Note Visualisation of pyjviz RDF graph is not a main goal of provided package. Graphviz-based visualization avaiable in the package is rather reference implementation with quite limited (but still useful) capablities.

Python objects from pyjviz point of view have object identity and object state. Both of them are treated as abstract i.e. have no visual representation useful for the user in most cases. However pyjviz introduces the notion of object state _Carbon_Copy_ or ObjectCC. Object carbon copy is well-defined representation of the python object useful for the user as visual primitive - and possibly more than that.

E.g. the simplest form of pandas dataframe 'carbon copy' can be obtained via using output of method head() then converted to HTML format - result of df.head().to_html() call. More comprehensive CC would be dataframe plot as generated by .plot method and saved as byte sequence. Note that 'carbon copy' is not necessary capture all details of original object state. If one need to have precise object state she would have to use CC class which guarantee that. CC like that would be based on .to_csv method in example above.

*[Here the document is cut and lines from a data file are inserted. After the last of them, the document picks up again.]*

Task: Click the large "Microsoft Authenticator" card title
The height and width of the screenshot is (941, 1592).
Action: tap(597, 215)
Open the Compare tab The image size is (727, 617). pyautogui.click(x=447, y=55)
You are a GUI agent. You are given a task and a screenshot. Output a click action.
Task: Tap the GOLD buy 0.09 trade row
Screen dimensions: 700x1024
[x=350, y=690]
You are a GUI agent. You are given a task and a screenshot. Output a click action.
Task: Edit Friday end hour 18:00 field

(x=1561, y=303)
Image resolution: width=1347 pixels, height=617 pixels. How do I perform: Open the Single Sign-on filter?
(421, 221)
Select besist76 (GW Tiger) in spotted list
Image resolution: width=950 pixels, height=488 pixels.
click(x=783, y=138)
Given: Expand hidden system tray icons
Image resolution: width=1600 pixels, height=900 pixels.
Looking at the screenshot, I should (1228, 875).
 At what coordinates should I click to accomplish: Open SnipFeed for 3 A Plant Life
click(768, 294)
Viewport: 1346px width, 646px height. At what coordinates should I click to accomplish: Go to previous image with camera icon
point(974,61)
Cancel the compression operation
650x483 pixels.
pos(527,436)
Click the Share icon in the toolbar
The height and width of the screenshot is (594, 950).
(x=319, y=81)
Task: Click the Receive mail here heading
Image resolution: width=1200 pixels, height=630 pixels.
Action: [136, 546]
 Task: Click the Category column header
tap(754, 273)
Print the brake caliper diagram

The way how particular call argument/return or other python objects are saved into RDF log is specified using CCGlance carbon copy class. For pandas dataframe it will save just shape of dataframe and its head() output serialized as HTML. If user wants to have other CC of the object it is always possible to use .cc() method ((ref here, rename .pin() to .cc())


Obj is representation of pyjanitor object like pandas DataFrame. However input args are not objects rather object states. The state of object is represeneted by RDF class ObjState. The idea to separate object and object state is introduced to enable pyjviz to visualize situation when object has mutliple states used in method chain due to in-place operations. Such practice is discouraged by most of data packages but still may be used. In most cases where object has only state defined when object is created there is not difference betwen object and object state since there is one-to-one correspondence (isomorfism). So in some context below refernce to an object may imply object state instead.

pyjviz also introduce MethodCall RDF class. It represents pyjanitor method call. MethodCall object has incoming links from input objects and outgoing link an object representing retirn object.